In its national planning guidance the Government says:
‘The need to provide housing for older people is critical, given the projected increase in the number of households aged 65 and over accounts for over half of the new households’
Yet, their current review of housing standards has failed to seize the opportunity to age proof all new homes. The measures they are proposing could in fact end up restricting progress on accessible housing. This is terrible news because accessible, well designed houses and flats give all of us the security of knowing that if our mobility is reduced, our homes make it much easier to live independently – hopefully in a location of our choice.
Instead the Government has made improved access standards for new homes an option, to be determined by local authorities. This option, known as ‘category 2’ is based on the Lifetime Homes Standard – a set of 16 criteria which make homes easier and cheaper to adapt.
This optional approach, which requires evidence of need and viability, seems to imply that life time homes should primarily be applied to retirement housing. Most of the house building industry seems to regard retirement schemes as the most sensible response to the projected growth in the older population. The implication is that if your housing becomes inaccessible, due to poor design, it simply requires you to move into retirement housing or residential care.
Despite huge profits in the house building industry at the moment, with the substantial financial benefits from the Government’s Help to Buy scheme, the industry believes the cost of lifetime homes – at around £1,000 for each house – is prohibitive. But this amount is tiny, particularly compared to the massive costs to society of older people being unable to live independent lives. Parts of the industry have consistently opposed lifetime homes against the interests of ordinary consumers and have blocked further progress towards more inclusive, age friendly home design.
In the real world, most of us want to continue living in ordinary housing as we get older, but often discover at a late stage that it’s difficult and costly to make adaptations. For older people who want to move out of large family homes, it’s wrong to assume they will only consider retirement housing. The majority want mainstream houses, flats or bungalows in good locations. The industry and the Government are out of touch with trends in the housing market, especially the financial power of older home buyers.

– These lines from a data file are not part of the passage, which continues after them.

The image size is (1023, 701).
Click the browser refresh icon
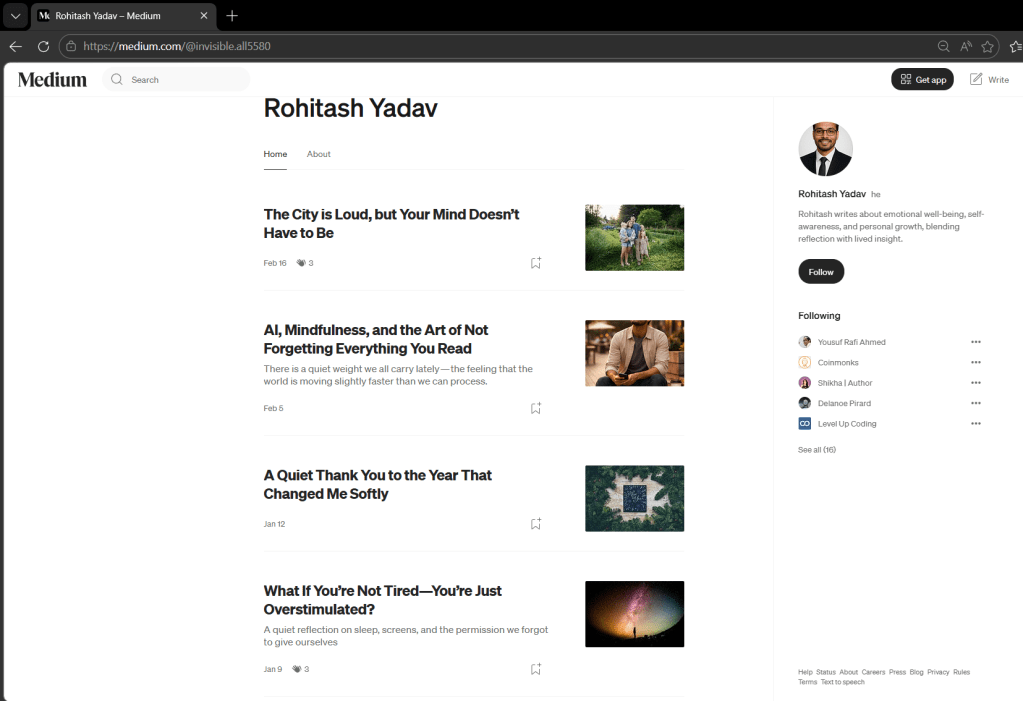[43, 46]
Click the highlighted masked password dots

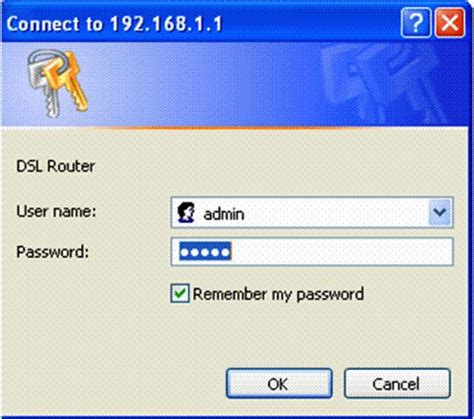click(x=205, y=252)
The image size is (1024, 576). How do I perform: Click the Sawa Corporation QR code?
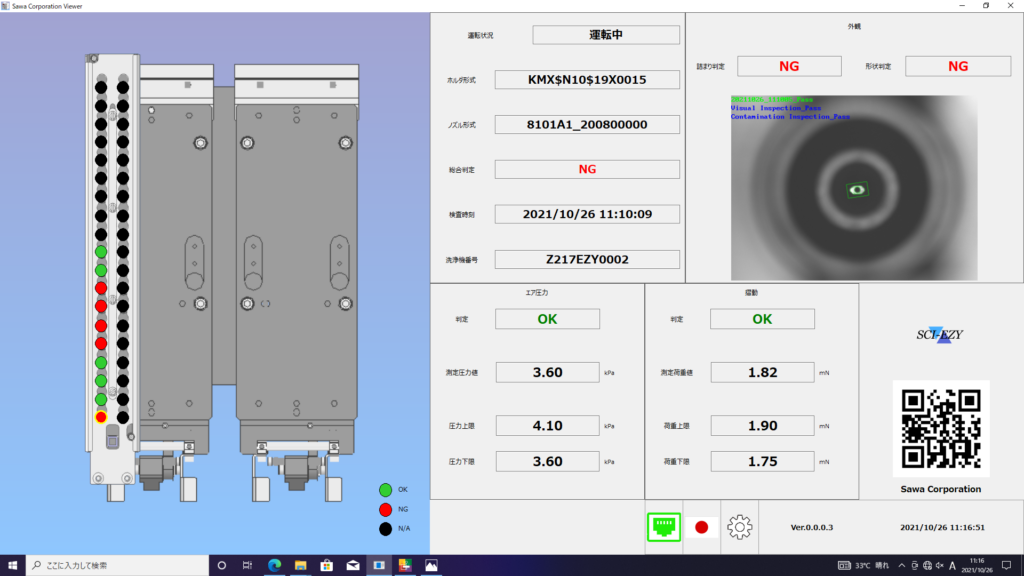tap(941, 428)
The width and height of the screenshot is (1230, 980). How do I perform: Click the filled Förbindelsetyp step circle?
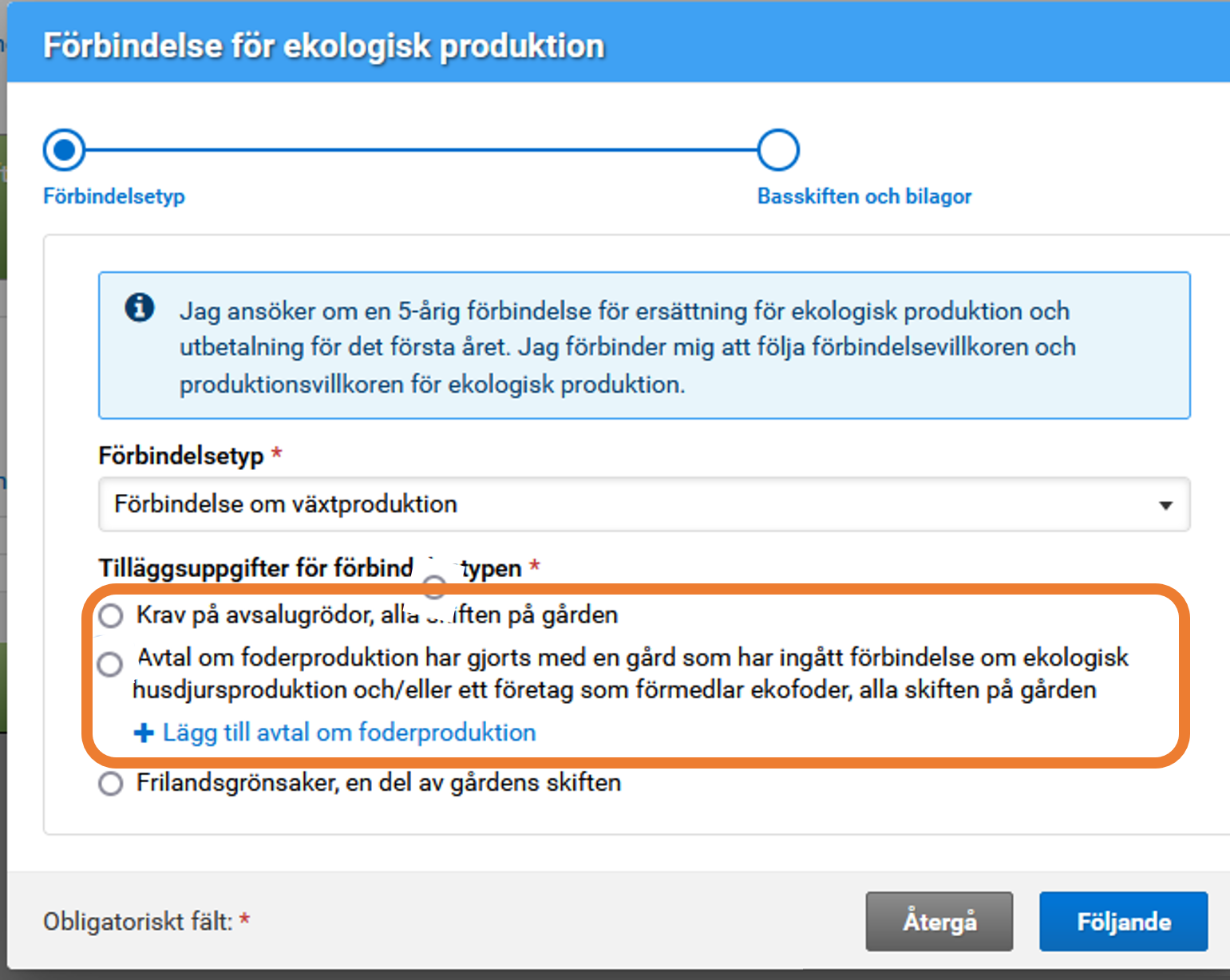64,148
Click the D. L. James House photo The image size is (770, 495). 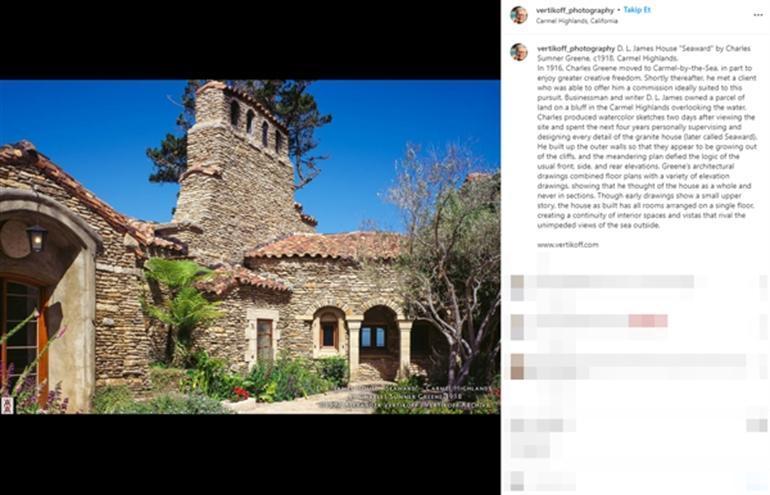tap(250, 247)
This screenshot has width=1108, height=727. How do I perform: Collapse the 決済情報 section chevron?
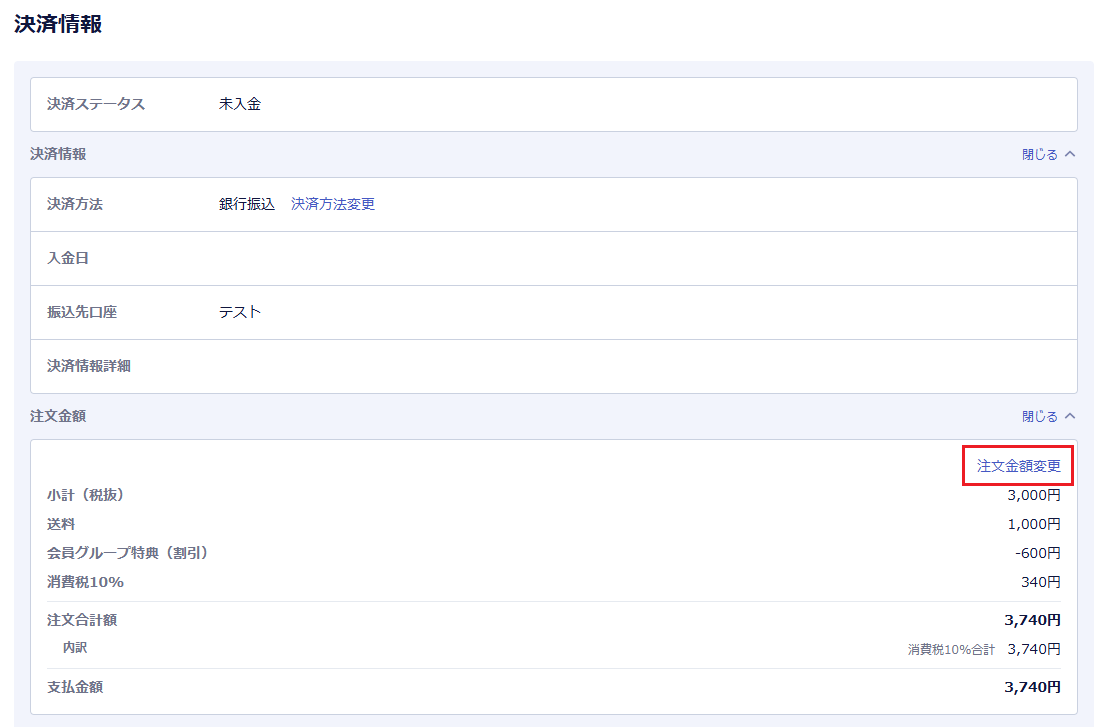pos(1070,155)

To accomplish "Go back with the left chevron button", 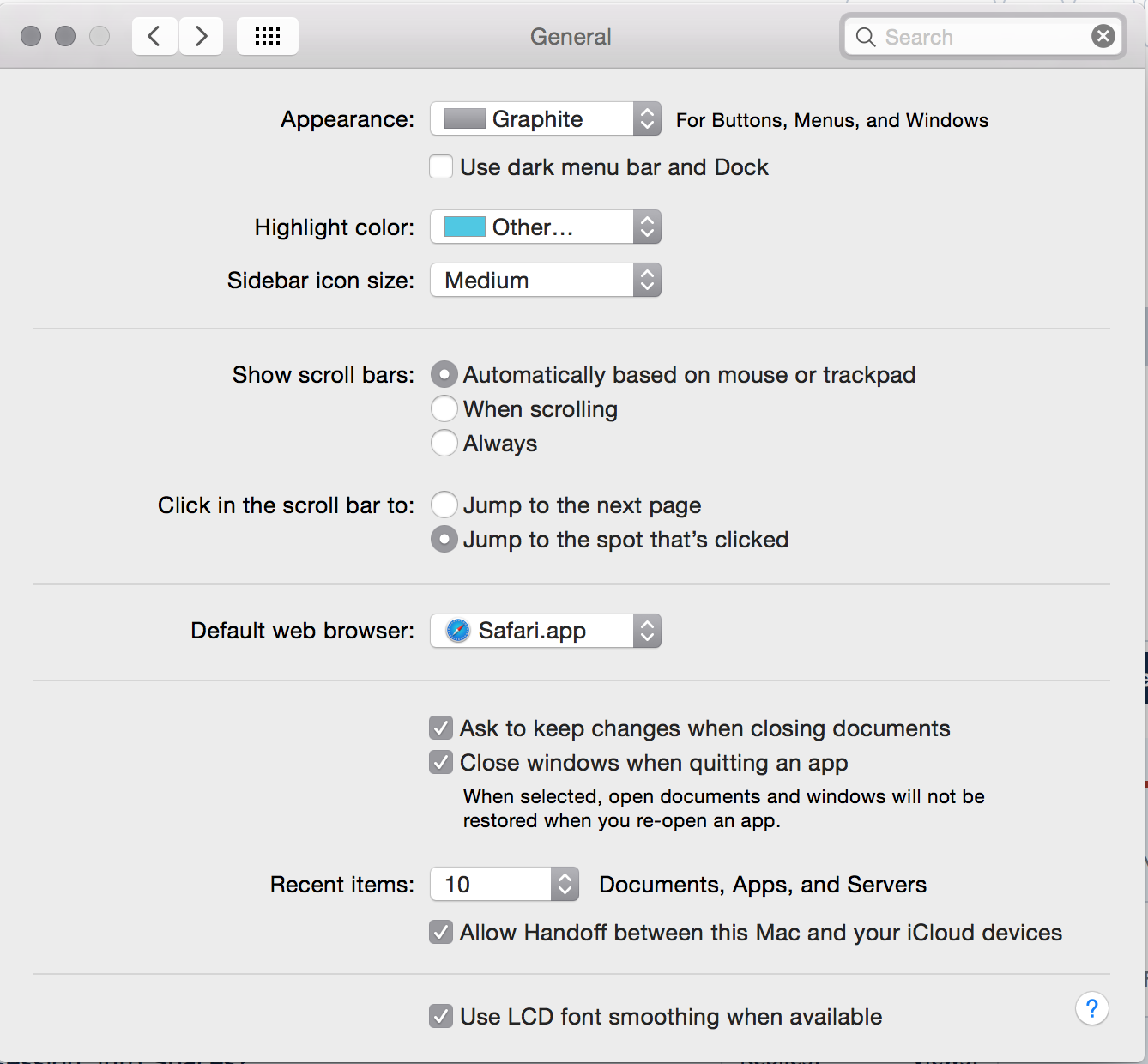I will click(154, 36).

Over the years there has been progress on reforms to the ‘core’ building regulations (know as Part M). This has greatly improved the accessibility of new homes to visitors with restricted mobility. Even if the Government was justified in making ‘category 2’ optional, we might have expected that at least some of the low cost elements of this accessibility standard would be incorporated the core standards – but this hasn’t happened.
If the Government is serious about curbing the demand on overstretched health and care resources, then universally accessible homes would be a relatively cheap and easy way to make a real difference. Join us in calling for lifetime homes to be the core standard for all new homes.